> _PROBLEM REQUIREMENTS_:
Extract every line of the items below and reproduce each one word for word, without any changes.

> _DATA LISTING_:
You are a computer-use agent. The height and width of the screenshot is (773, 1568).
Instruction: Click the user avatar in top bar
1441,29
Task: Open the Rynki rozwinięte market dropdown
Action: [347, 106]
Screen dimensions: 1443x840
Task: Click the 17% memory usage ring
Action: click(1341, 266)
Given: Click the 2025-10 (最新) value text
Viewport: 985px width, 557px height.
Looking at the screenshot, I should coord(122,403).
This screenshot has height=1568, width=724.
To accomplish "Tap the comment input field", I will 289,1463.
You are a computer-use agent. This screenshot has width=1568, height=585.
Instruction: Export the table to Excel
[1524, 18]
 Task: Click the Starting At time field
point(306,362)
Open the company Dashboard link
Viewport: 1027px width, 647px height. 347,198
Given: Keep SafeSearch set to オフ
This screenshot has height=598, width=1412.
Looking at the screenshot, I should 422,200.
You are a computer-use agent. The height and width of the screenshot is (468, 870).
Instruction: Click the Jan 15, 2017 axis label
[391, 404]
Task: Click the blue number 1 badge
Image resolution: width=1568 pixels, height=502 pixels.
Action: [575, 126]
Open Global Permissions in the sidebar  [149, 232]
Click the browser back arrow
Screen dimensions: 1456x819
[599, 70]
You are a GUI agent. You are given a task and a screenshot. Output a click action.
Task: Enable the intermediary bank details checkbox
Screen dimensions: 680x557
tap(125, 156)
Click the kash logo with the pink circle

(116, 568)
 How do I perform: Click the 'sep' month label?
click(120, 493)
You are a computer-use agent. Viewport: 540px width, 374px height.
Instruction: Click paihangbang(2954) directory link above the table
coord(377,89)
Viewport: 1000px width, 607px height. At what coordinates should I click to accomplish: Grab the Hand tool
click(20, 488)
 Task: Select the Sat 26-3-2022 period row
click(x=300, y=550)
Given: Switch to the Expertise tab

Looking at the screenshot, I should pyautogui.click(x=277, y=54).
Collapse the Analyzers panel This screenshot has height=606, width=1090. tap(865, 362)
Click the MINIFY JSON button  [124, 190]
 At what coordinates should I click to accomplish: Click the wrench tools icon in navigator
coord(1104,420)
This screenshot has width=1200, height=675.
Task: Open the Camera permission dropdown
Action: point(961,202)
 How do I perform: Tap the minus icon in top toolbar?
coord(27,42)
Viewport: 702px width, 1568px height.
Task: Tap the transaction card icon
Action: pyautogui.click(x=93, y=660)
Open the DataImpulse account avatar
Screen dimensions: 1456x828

> _WRITTEN RESPONSE_:
You are a computer-use agent. The height and width of the screenshot is (773, 1568).
Instruction: Click the user avatar in top bar
1441,29
Task: Open the Rynki rozwinięte market dropdown
Action: [347, 106]
Screen dimensions: 1443x840
Task: Click the 17% memory usage ring
Action: click(1341, 266)
Given: Click the 2025-10 (最新) value text
Viewport: 985px width, 557px height.
Looking at the screenshot, I should coord(122,403).
This screenshot has height=1568, width=724.
To accomplish "Tap the comment input field", I will 289,1463.
You are a computer-use agent. This screenshot has width=1568, height=585.
Instruction: Export the table to Excel
[1524, 18]
 Task: Click the Starting At time field
point(306,362)
Open the company Dashboard link
Viewport: 1027px width, 647px height. 347,198
Given: Keep SafeSearch set to オフ
This screenshot has height=598, width=1412.
Looking at the screenshot, I should 422,200.
You are a computer-use agent. The height and width of the screenshot is (468, 870).
Instruction: Click the Jan 15, 2017 axis label
[391, 404]
Task: Click the blue number 1 badge
Image resolution: width=1568 pixels, height=502 pixels.
Action: [575, 126]
Open Global Permissions in the sidebar  [149, 232]
Click the browser back arrow
Screen dimensions: 1456x819
[599, 70]
You are a GUI agent. You are given a task and a screenshot. Output a click action.
Task: Enable the intermediary bank details checkbox
Screen dimensions: 680x557
tap(125, 156)
Click the kash logo with the pink circle

(116, 568)
 How do I perform: Click the 'sep' month label?
click(120, 493)
You are a computer-use agent. Viewport: 540px width, 374px height.
Instruction: Click paihangbang(2954) directory link above the table
coord(377,89)
Viewport: 1000px width, 607px height. At what coordinates should I click to accomplish: Grab the Hand tool
click(20, 488)
 Task: Select the Sat 26-3-2022 period row
click(x=300, y=550)
Given: Switch to the Expertise tab

Looking at the screenshot, I should pyautogui.click(x=277, y=54).
Collapse the Analyzers panel This screenshot has height=606, width=1090. tap(865, 362)
Click the MINIFY JSON button  [124, 190]
 At what coordinates should I click to accomplish: Click the wrench tools icon in navigator
coord(1104,420)
This screenshot has width=1200, height=675.
Task: Open the Camera permission dropdown
Action: point(961,202)
 How do I perform: Tap the minus icon in top toolbar?
coord(27,42)
Viewport: 702px width, 1568px height.
Task: Tap the transaction card icon
Action: pyautogui.click(x=93, y=660)
Open the DataImpulse account avatar
Screen dimensions: 1456x828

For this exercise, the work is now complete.